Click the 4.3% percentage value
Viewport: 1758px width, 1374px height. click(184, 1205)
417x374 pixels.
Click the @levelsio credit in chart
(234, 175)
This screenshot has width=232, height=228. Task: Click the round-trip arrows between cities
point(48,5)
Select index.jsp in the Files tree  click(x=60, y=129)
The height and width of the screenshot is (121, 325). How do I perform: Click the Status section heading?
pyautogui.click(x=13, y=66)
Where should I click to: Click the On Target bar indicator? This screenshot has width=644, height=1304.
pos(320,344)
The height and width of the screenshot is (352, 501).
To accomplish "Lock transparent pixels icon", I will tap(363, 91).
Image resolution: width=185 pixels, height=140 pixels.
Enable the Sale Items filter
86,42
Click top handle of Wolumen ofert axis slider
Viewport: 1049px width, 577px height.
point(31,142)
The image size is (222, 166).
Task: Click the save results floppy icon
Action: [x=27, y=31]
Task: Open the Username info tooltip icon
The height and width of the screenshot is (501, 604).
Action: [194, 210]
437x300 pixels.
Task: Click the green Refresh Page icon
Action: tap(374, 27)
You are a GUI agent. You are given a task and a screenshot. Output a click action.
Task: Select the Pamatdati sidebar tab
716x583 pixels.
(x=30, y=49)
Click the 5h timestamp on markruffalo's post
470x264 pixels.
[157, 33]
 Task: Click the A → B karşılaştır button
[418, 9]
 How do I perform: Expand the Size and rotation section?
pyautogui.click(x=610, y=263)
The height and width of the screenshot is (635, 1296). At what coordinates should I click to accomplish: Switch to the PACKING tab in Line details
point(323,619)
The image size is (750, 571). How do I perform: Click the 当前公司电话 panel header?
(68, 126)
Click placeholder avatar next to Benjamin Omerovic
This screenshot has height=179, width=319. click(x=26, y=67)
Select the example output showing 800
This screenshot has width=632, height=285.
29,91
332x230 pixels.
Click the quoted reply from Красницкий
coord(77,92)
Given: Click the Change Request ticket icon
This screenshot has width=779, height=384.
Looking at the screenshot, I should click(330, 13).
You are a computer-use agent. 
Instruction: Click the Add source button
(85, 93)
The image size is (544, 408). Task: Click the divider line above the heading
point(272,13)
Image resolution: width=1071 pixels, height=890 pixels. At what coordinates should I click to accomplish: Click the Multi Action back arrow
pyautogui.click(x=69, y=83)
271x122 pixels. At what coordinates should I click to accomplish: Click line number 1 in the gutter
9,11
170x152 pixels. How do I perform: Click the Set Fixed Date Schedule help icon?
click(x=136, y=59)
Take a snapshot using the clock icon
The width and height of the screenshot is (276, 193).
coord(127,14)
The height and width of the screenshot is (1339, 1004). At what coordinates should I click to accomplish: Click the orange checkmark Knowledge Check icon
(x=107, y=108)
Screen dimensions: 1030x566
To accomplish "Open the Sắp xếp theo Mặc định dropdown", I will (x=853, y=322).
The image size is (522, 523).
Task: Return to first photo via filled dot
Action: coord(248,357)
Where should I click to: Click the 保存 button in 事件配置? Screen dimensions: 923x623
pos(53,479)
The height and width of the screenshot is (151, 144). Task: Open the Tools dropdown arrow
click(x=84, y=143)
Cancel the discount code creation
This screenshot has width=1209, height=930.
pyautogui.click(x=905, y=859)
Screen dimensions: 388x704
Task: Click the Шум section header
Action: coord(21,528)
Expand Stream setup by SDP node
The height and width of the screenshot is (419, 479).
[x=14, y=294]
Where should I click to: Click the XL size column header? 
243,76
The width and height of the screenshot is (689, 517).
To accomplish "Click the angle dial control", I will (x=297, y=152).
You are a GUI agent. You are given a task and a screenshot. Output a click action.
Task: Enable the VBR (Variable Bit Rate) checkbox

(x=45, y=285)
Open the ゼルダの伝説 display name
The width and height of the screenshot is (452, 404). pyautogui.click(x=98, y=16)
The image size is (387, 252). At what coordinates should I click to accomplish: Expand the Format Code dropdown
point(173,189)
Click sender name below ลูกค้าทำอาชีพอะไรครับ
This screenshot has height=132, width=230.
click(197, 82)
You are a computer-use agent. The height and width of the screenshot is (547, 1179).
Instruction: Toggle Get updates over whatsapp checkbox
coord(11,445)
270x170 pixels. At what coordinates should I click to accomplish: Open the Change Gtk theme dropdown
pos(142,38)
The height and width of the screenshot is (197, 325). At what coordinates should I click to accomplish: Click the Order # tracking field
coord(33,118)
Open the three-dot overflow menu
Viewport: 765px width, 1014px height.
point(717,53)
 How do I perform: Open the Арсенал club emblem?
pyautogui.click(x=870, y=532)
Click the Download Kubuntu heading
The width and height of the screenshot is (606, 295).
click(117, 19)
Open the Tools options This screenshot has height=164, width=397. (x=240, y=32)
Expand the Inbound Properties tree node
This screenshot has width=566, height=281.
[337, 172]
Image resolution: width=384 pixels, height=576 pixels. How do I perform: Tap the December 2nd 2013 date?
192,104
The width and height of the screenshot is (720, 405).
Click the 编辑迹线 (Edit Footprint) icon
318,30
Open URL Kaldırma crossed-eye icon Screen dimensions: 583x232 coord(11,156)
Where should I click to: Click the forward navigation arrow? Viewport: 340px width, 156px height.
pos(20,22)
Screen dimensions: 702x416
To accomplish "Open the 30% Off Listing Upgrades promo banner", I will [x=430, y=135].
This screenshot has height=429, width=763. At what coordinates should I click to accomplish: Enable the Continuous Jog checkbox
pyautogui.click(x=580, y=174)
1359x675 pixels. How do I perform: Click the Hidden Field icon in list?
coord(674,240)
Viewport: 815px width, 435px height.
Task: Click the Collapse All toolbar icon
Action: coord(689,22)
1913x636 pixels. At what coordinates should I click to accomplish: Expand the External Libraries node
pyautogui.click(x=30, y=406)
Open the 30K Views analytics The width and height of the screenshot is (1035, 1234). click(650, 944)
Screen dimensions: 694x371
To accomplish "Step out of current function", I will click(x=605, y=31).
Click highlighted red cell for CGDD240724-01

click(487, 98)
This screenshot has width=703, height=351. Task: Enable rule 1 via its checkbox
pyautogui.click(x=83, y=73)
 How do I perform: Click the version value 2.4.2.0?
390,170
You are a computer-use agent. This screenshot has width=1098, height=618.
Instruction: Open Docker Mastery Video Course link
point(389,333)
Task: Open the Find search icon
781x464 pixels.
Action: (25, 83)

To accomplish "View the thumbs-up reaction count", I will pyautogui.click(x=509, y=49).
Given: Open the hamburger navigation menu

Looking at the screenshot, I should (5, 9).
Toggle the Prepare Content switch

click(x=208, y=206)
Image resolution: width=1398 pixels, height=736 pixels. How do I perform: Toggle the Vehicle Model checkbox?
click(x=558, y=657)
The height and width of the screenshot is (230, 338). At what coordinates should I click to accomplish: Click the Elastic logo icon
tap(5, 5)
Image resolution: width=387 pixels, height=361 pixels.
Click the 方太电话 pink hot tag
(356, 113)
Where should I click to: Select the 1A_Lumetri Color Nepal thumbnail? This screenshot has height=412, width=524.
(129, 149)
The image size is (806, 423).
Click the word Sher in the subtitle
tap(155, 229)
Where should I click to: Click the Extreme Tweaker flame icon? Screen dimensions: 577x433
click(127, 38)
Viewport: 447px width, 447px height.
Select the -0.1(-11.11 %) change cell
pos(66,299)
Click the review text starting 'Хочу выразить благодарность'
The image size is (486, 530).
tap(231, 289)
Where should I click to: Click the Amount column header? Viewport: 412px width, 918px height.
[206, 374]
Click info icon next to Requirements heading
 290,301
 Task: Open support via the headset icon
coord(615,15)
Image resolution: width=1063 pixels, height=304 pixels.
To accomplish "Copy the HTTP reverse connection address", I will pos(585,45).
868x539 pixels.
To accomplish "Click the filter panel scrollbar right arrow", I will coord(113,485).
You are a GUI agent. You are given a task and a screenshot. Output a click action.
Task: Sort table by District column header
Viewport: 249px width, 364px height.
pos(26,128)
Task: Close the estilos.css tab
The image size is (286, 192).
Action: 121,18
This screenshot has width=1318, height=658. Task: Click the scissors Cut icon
******************************
» **Problem requirements**: List every line in the records above that contains the word "computer".

» **Result of this task**:
You are a computer-use agent. 
You are a computer-use agent. The height and width of the screenshot is (547, 1179).
You are a computer-use agent. This screenshot has width=1098, height=618.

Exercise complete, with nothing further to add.